Âlemlere rahmet olarak gönderilen Peygamberimizin doğumunu kutlayıp anarken, yalnız mevlit okumak, ilahiler söylemek, salavat getirmek ve kandil simidi, şeker, lokum veya bisküvi türü şeyler dağıtmak yeterli değildir, Sadece bu geceyi yaşamak yeterli değildir. Yüce Allah'ın hoşnutluğuna, sevgisine ve bağışlamasına nail olmanın yegâne yolu, İslam dinini en güzel şekilde yaşamaktır. Peygamberimizin yaşadığı gibi yaşayıp, onun ibadet ettiği gibi ibadet edip, onun örnek yolundan gitmektir...

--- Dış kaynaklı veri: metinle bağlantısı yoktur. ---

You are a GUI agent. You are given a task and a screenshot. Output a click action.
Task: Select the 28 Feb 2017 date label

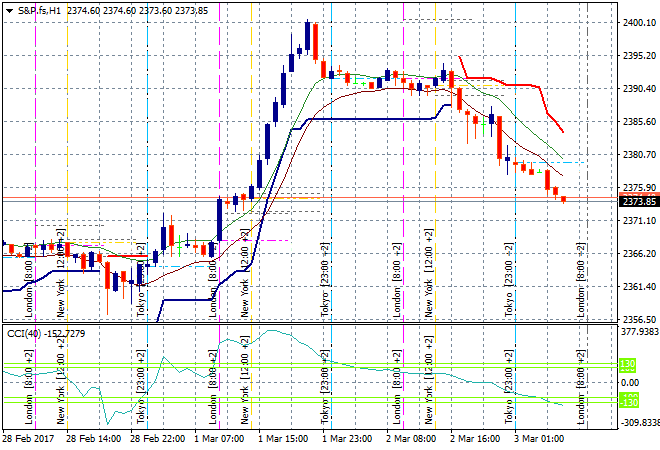pos(27,438)
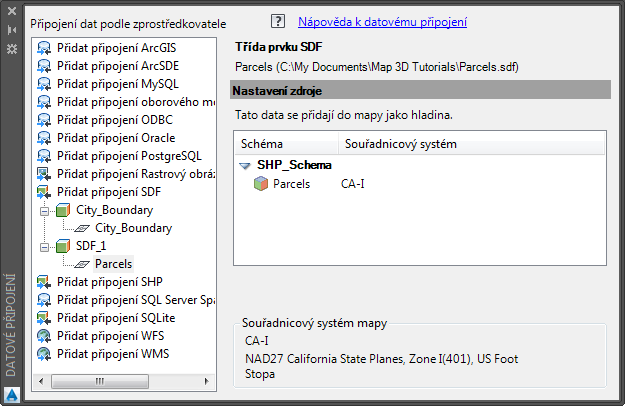
Task: Close the Datové připojení palette
Action: [11, 12]
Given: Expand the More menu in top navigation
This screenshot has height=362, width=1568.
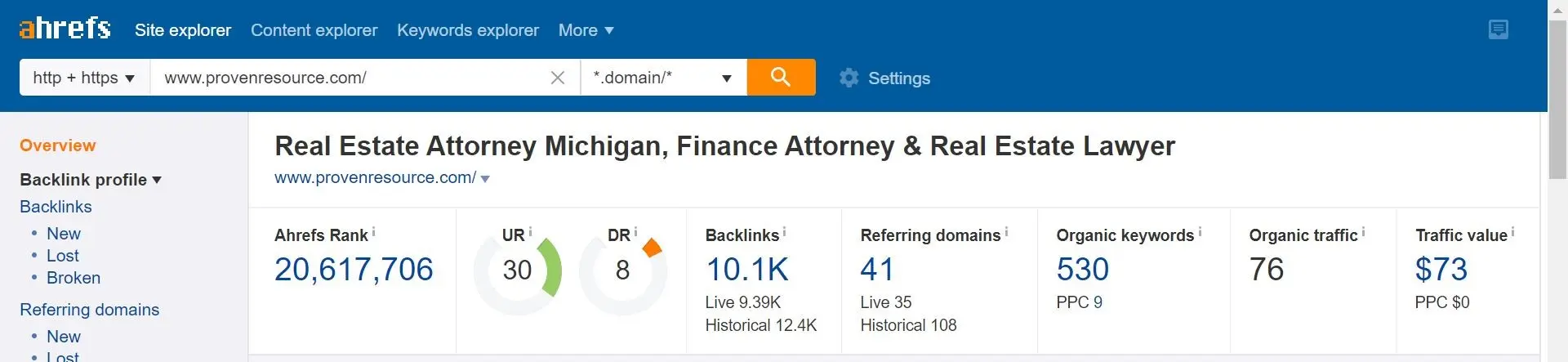Looking at the screenshot, I should (x=586, y=30).
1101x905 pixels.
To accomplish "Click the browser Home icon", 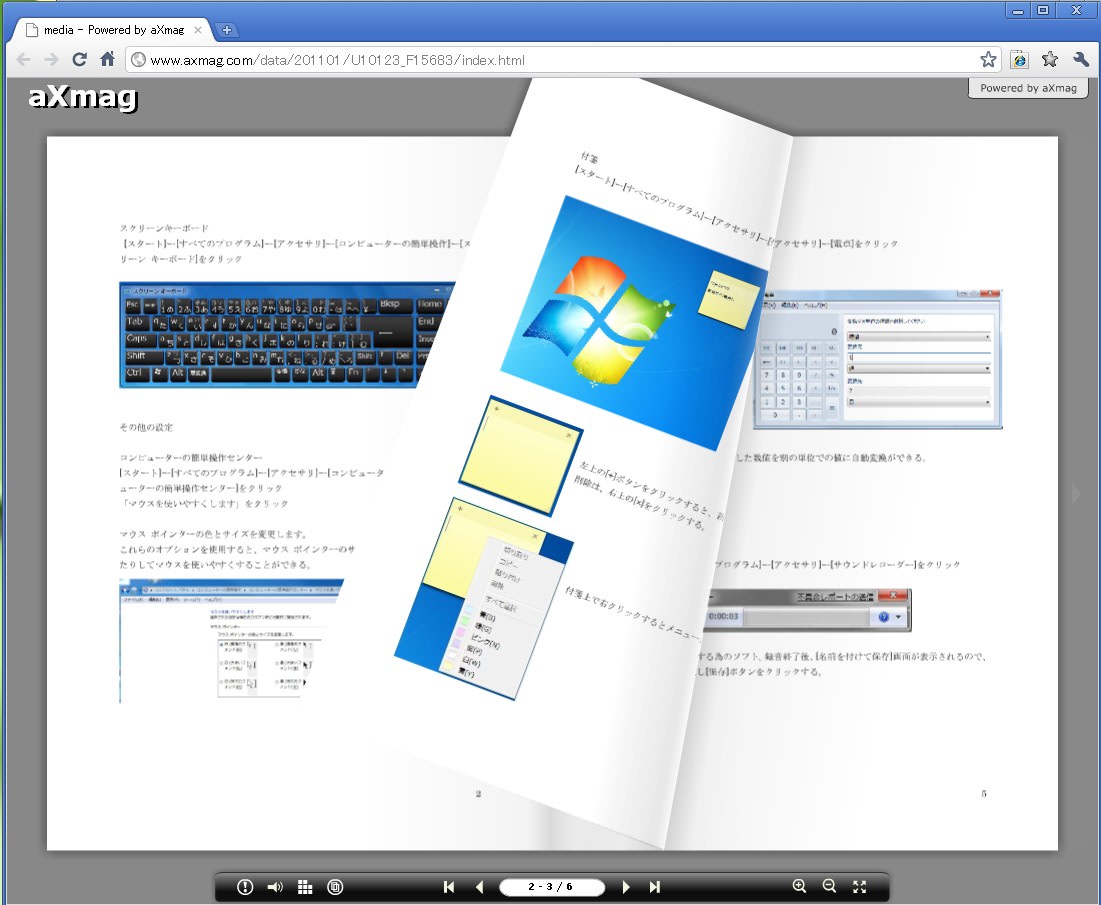I will tap(107, 60).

Yüce Rabbim bizleri onun ümmeti olma şerefine nail eylediği gibi, bu şerefle daim kılsın ve iki cihanda mutluluk ve saadet hedefine ulaştırsın. Sevgili Resulünün şefaatine nail eylesin. Ona komşu olarak cennetine girmeyi nasip eylesin. Hepsinden önemlisi de; kendisinin razı olduğu kullarının zümresine ilhak eylesin.

Yazımıza son verirken tüm islam aleminin mevlit kandilini en içten dileklerimle kutlarım. Hayırlara vesile olmasını yüce allah'tan niyaz ederim.